JOINT COURT OF THE NEW HEBRIDES.


JUDGMENT


The thirteenth day of February in the year One thousand nine hundred and forty two,

Before their Honours:


J. L. TROGNON, French Judge, President.
A.H. EGAN, British Judge
and Messrs. A. HENIN, Assessor,
ERRARD, Public Prosecutor "ad hoc"
S. DUBOIS, Registry Clerk.

This is an accusation brought against André NATUREL, French citizen, Planter, living on the island of Aisse (Santo), and his employee Louis Parapara, of having committed various breaches of the Anglo-French Protocol of 6th August 1914 relative to the recruitment and engagement of native labourers.

The accused were examined and submitted their defence at the sitting held on 26th January 1942.

The Court having heard the Public Prosecutor "ad hoc" in his address then considered its judgment.

JUDGMENT.

André Naturel and the native Louis Parapara were charged with certain offences as set out in the summons dated 21st October 1941. The accused did not contest the material points of the charges and in his defence André Naturel pleaded as follows:

First count: that Edouard was not a native but a British subject, having been born in Australia of an aboriginal mother;

According to the text of the Convention of 6th August 1914 (Article 8) the word "native" for the purposes of the said Convention is defined as meaning any person of the aboriginal races of the Pacific who is not a citizen or subject or under the protection of either of the two Signatory Powers.

The said Edward who appeared at the Hearing is physically of aboriginal race, he has never himself claimed British nationality (Edward does not speak English, lives in the native manner, etc.). He was also previously recruited as a native by the C.C.I.B. and was later unlawfully enticed away by A. Naturel.

He did not produce or ask for the production of any papers declaratory of his status or conferring on him any such status claimed - not by him - but simply by the accused Naturel for the purposes of his case.

The latter admitted at the Hearing that he had recruited or caused Edward to be recruited as a native and that he only paid to Edward such wages as he usually paid to his other native labourers. He did not prove or attempt to prove that Edward was a British subject or ressortissant.

To make allegations is not the same thing as to prove, and to plead that an aboriginal is a citizen or subject of one of the two co-sovereign Powers, without the production of proof, is an insufficient ground for the rebuttal of the first charge.

The accused André Natural did in this manner exceed his lawful rights, he was not justified in setting up this form of defence or in attempting to profit by a condition not inherent in him, but existing (according to him) in the supposed British nationality of the native.

This pretension - his only defence - which was only put forward by Naturel in a Court of Justice and had not been claimed by him from the administrative authorities who demanded the appearance of the "native" Edward, cannot be admitted by the Court and is therefore purely and simply rejected.

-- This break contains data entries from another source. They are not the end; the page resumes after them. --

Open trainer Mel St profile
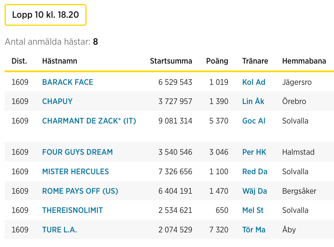Image resolution: width=334 pixels, height=247 pixels. pyautogui.click(x=253, y=210)
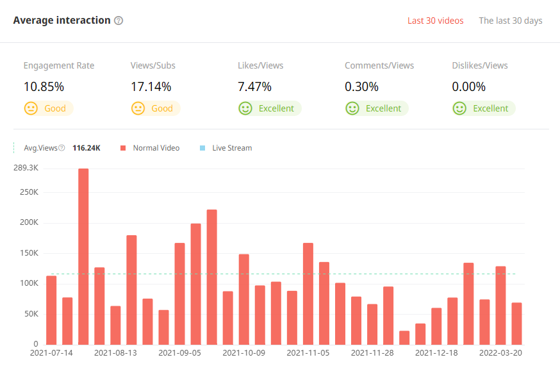The width and height of the screenshot is (560, 371).
Task: Click the 10.85% Engagement Rate value
Action: 44,87
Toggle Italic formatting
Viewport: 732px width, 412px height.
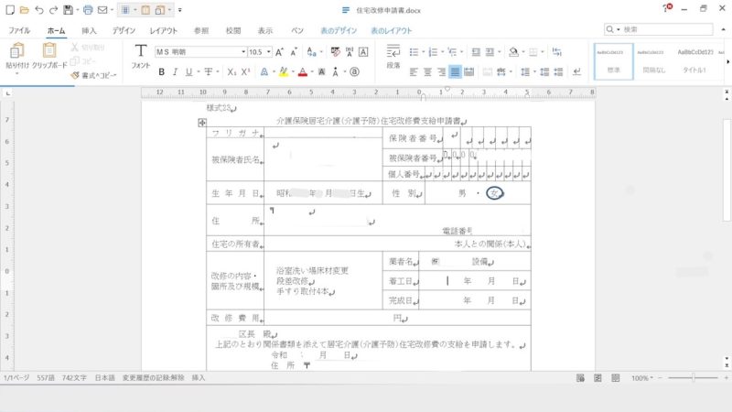[x=175, y=71]
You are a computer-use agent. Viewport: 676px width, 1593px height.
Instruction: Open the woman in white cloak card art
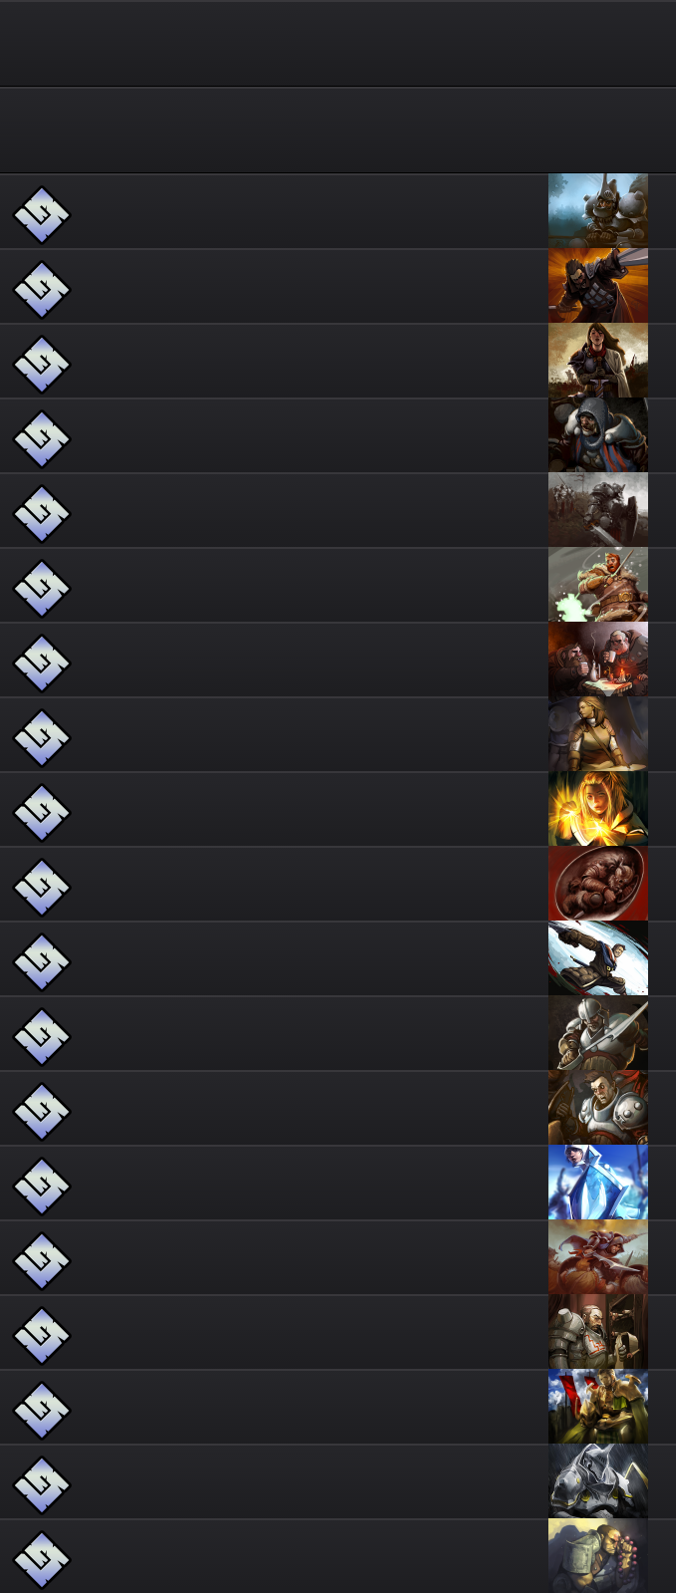click(x=598, y=361)
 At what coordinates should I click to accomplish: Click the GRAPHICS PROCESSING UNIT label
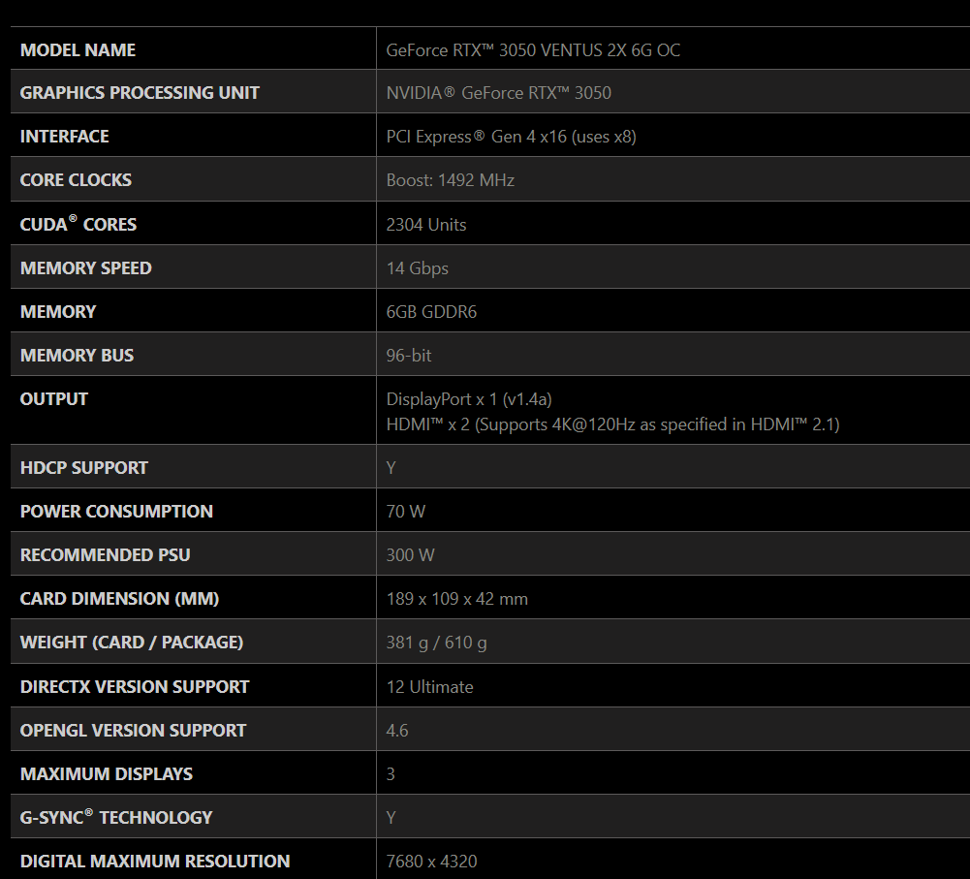[140, 93]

Second count: The accused André Naturel pleads that he is not required to observe the provisions of Article 39 paragraph 1 of the Protocol by reason of a circular dated 13th November 1935 issued by the French Residency, the said circular being produced at the Hearing.

This circular, which is nevertheless flagrantly irregular and illegal, does not refer however to the provisions of Article 39, of a breach of which the accused is charged, but it concerns Article 31 paragraph 7 of the Convention.

André Naturel is being prosecuted not as "master of the ship" (Art: 31 par. 7) but as "employer" (Art: 39, par. 1), moreover, he does not deny the facts of the accusations brought against him.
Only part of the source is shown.